Yesterday, news broke that Jack Nicholson is coming out of quasi-retirement to star in an American remake of Toni Erdmann that will co-star Kristen Wiig and be produced by Adam McKay. Over at the LA Times, Steven Zeitchik has a breakdown of why he thinks this new film is ill-advised:

Right off the bat, the setting is a problem. The sub-surface tension of “Toni” concerns Western Europeans working in Eastern Europe (Ines is involved a Romanian deal for her multinational); it’s a plot line that illuminates so much about modern European capitalism; when Ines comments on a giant mall built for no one, it hits home with anyone who’s ever witnessed the false promise of globalism across the Continent.  Sure, you can imagine Nicholson’s version as some American bigwig in a hardscrabble foreign place too. But it loses that specificity […]

Maybe the biggest problem, though, is the people making this movie.
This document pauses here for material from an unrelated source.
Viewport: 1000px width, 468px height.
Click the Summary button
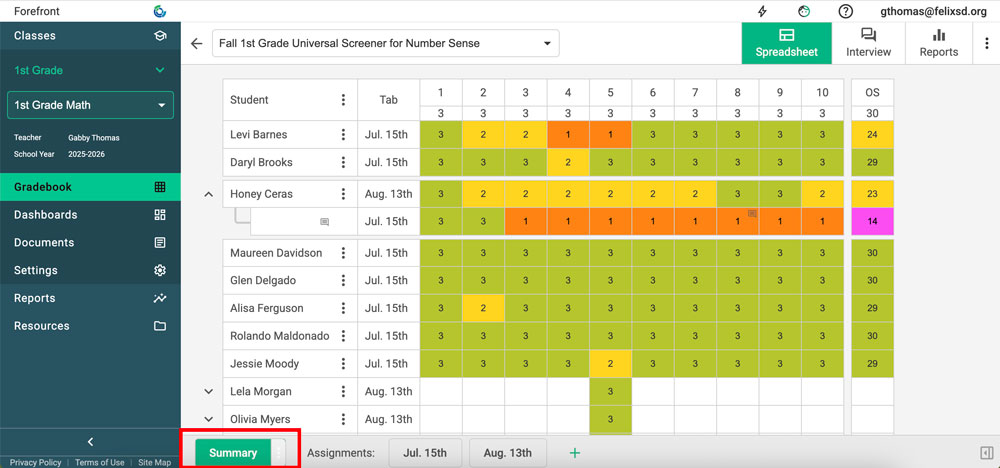(233, 453)
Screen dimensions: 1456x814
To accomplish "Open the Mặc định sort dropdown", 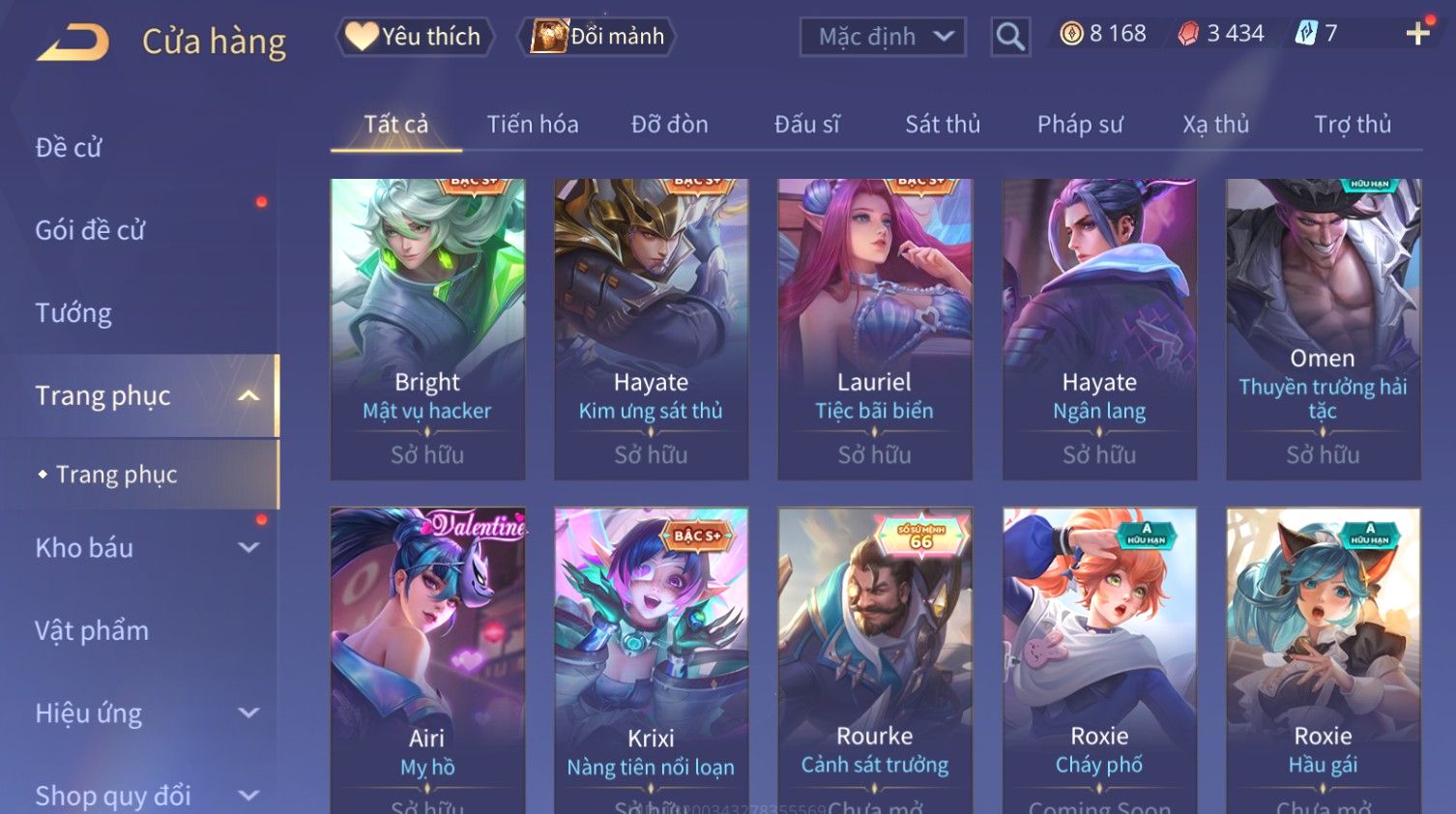I will (883, 38).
Which director can ably take on such a mix of tones; who can find slapstick comedy and poignant humanism in the same film, sometimes even in the same scene? Jim Brooks in his heyday, maybe. Lawrence Kasdan, possibly. But who actively working today? David O. Russell is the closest name I can come up with. And I’m not even sure about him. (Another remote possibility, someone with an outside shot of pulling it off, is McKay himself. Perhaps knowing the foolishness of the errand, he’s keeping a producerial arm’s length, at least for the moment.)

(See also: Zeitchik’s feature on the making of Erdmann)

I’m mostly in agreement with Zeitchik here. I saw Toni Erdmann and loved it, but it’s a film I’d describe as incredibly specific. It is specific in its setting, specific in its tone, and even specific in certain aspects of its plot, which has the protagonist attempting to pull off a very challenging management consulting gig in a foreign country.

I think Jack Nicholson and Kristen Wiig would actually be wonderful as the main characters in a film with a similar plot. But it’d be so different from the original that I’m not sure if the result would be recognizably Toni Erdmann.